A corrida eleitoral já começou. A campanha também, ainda que a propaganda explícita só esteja legalmente autorizada a partir do mês de agosto quando alguns assuntos estarão na pauta de todos os candidatos. Entre outros, podem ser ressaltados os seguintes:
- Economia: com um desempenho seriamente comprometido, a economia vem atrelada a outros problemas que geram perdas do poder de compra das pessoas mais humildes: inflação, preço de combustíveis, desemprego, aumento pobreza e da fome, a falência do sistema de saúde, e outros semelhantes;
- Pandemia: Pode custar muito caro o desempenho do governo federal com a forma de enfrentamento da pandemia que vitimou mais de 600 mil brasileiros. Certamente a pandemia será utilizada como justificativa governamental para o baixo desempenho do país na esfera econômica, mas os altos índices (de hoje) da rejeição que sofre o governo federal nas intenções de voto muito se devem à sua atuação no enfrentamento da pandemia.
- Rejeição aos Candidatos: não acredito muito no surgimento de uma terceira via que possa se apresentar como alternativa à polarização Direita X Esquerda, polarização que se vislumbra entre os postulantes Jair Bolsonaro X Lula. Esse será um tema que os dois postulantes que hoje lideram pesquisas de intenção de votos terão que abordar com muita habilidade e inteligência, pois ambos têm uma considerável margem de rejeição de parcelas do eleitorado brasileiro.

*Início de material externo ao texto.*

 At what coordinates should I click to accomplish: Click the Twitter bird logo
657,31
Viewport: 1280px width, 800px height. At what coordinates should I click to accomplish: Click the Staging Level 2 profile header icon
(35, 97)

- Corrupção: essa poderia ser a bandeira para Sérgio Moro alavancar sua campanha e se apresentar como uma terceira via plausível no atual cenário político brasileiro, mas Moro saiu do governo federal com sua imagem arranhada e, hoje, seu índice de intenções de voto é muito baixo. Resta saber como Bolsonaro e Lula abordarão essa temática que, certamente, estará em pauta na campanha.
- Trivial: são os assuntos de sempre: saúde, educação, segurança, geração de emprego e renda. Todos esses assuntos, de fundamental importância na vida do povo brasileiro, precisam ser tratados com seriedade pelos candidatos e, sobretudo, pelos novos governantes. É inconcebível e inaceitável o lobby perpetrado pelas empresas administradoras de planos de saúde que pleiteiam o desmantelamento do SUS.